Menos de duas semanas após a sua instalação no topo do Pico Aneto, nos Pirenéus Aragoneses, uma nova cruz de madeira, destinada a substituir a antiga cruz histórica que tinha desaparecido, foi também vandalizada. Encontrada na neve alguns metros abaixo, foi recolocada por alpinistas espanhóis, reacendendo as tensões em torno dos símbolos cristãos nas montanhas.
A 22 de Maio, vários alpinistas relataram que a nova cruz tinha sido lançada para a neve abaixo do cume. “Estou sem palavras”, reagiu Maël Le Lagadec, citado pela CNews. No Instagram, o jovem denunciou “o desrespeito de alguns” por “um símbolo que representa muito mais do que um simples pedaço de madeira espetado no topo de uma montanha”.

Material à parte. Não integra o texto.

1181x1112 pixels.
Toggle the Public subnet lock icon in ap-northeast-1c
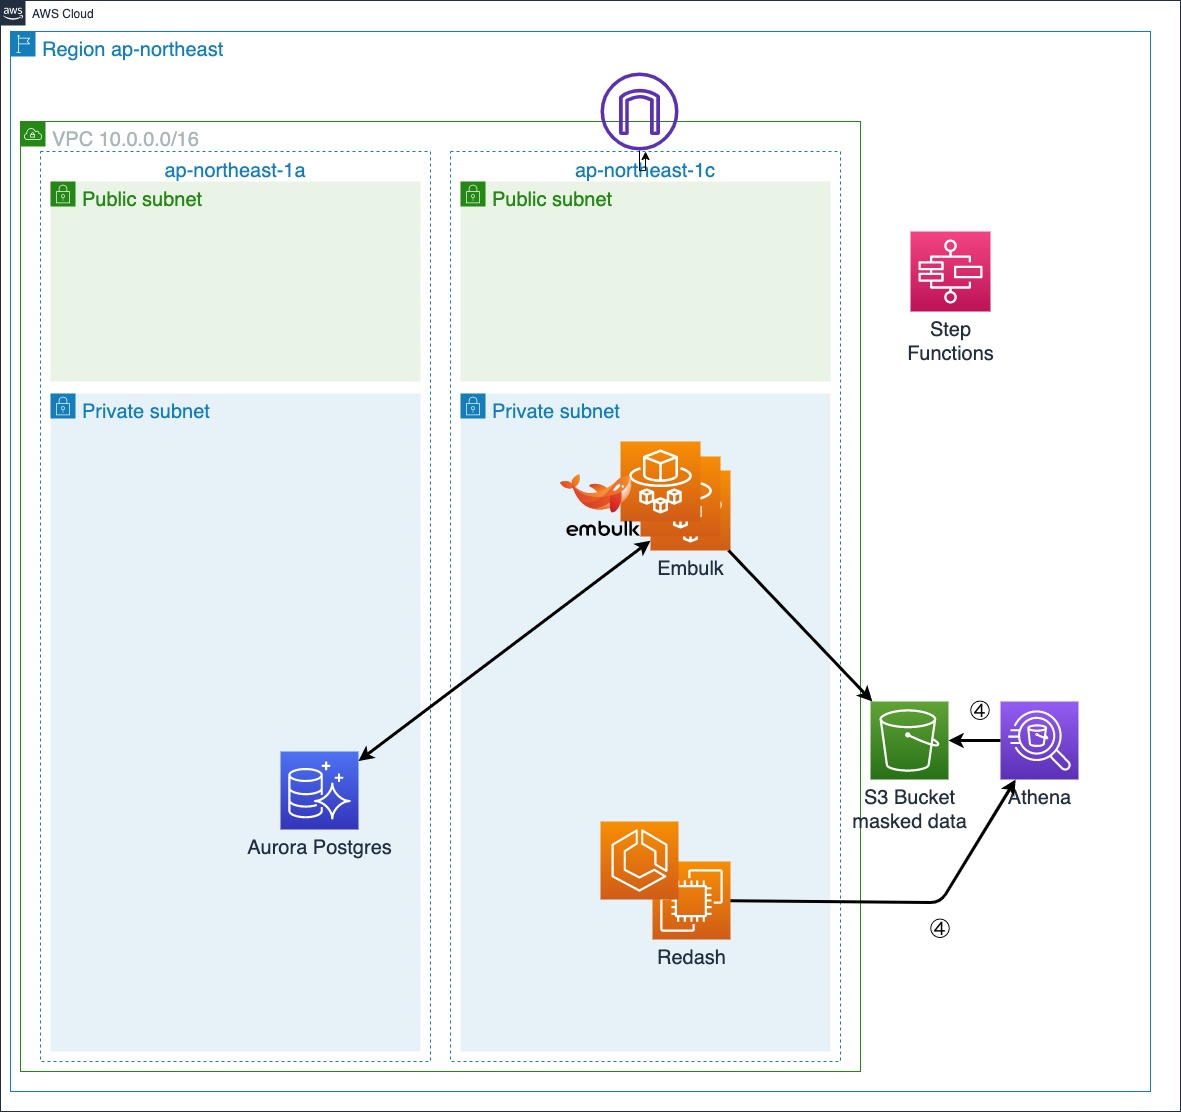coord(471,194)
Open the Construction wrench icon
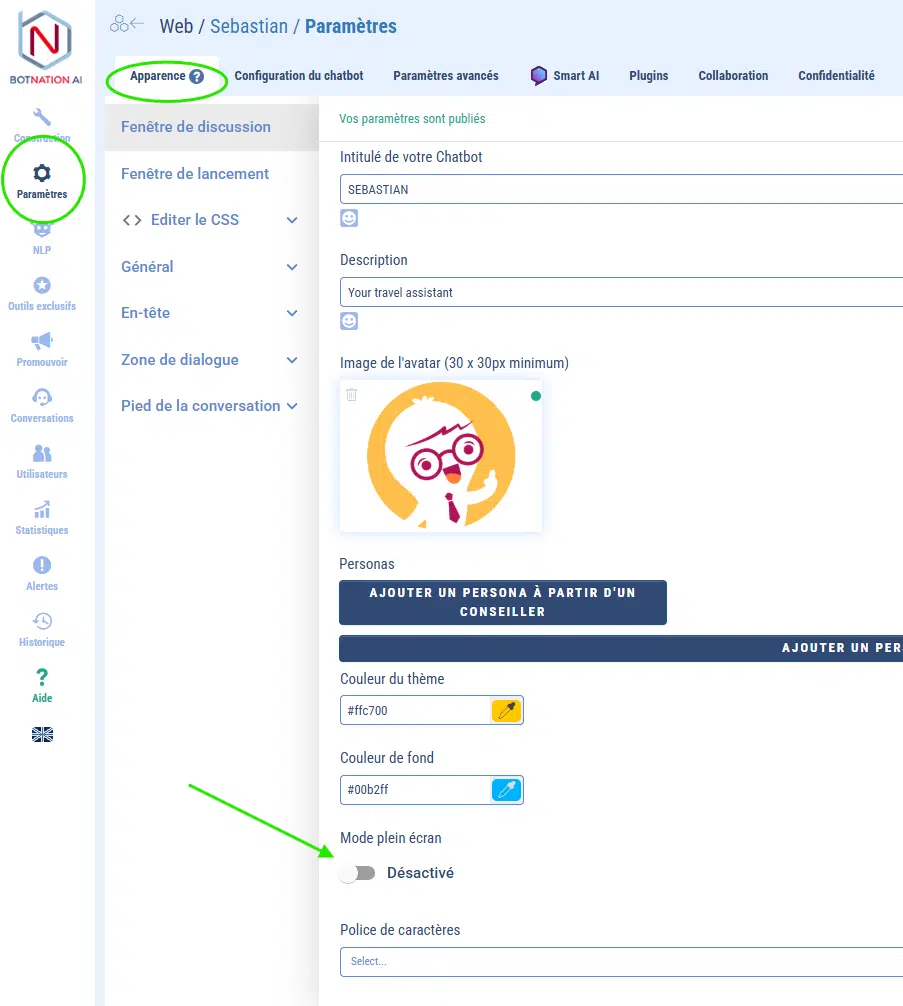 42,118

Controvérsia em torno dos símbolos religiosos nas montanhas
O caso vai agora para além de um simples acto de vandalismo. Nos Pirenéus espanhóis, a presença de cruzes em certos picos tem sido tema de debate desde há vários anos. Após a reinstalação da cruz, uma associação espanhola defensora do laicismo pediu sanções contra o jovem francês, argumentando que “as montanhas não pertencem a nenhuma religião em particular”, noticiou o jornal La République des Pyrénées.
Para Maël Le Lagadec, esta acção surgiu sobretudo de um apego ao património da montanha. Em entrevista à Aleteia, explicou que quis agir após o desaparecimento da cruz histórica: “Pensei que, em vez de simplesmente ficar zangado como toda a gente nas redes sociais, devia tomar uma atitude”. “O jovem alpinista, que descreveu a escalada de 15 horas com quase 50 quilos nas costas, chamou às cruzes de montanha “símbolos essenciais” e “verdadeiros marcos” para os alpinistas.
Uma série de actos preocupam os círculos cristãos
A cruz de Aneto foi finalmente reposta no seu lugar a 24 de Maio por alpinistas espanhóis. Mas este incidente ocorre dentro de um contexto mais amplo de vandalismo contra símbolos e locais cristãos na Europa.
De acordo com o Observatório da Intolerância e Discriminação contra Cristãos na Europa (OIDAC Europa), foram registados 38 crimes contra cristãos, igrejas ou símbolos religiosos em Abril de 2026. A organização menciona especificamente actos de vandalismo, profanação, incêndios criminosos e destruição de crucifixos durante o período da Páscoa.
Segundo esta contagem do OIDAC, a França teve o maior número de ataques registados durante este período, com dez casos reportados.
No cume do Aneto, a “guerra das cruzes”, como lhe chamou o jornal regional espanhol Heraldo de Aragón, parece tornar-se mais um símbolo das tensões em torno do lugar do cristianismo no espaço pública europeu.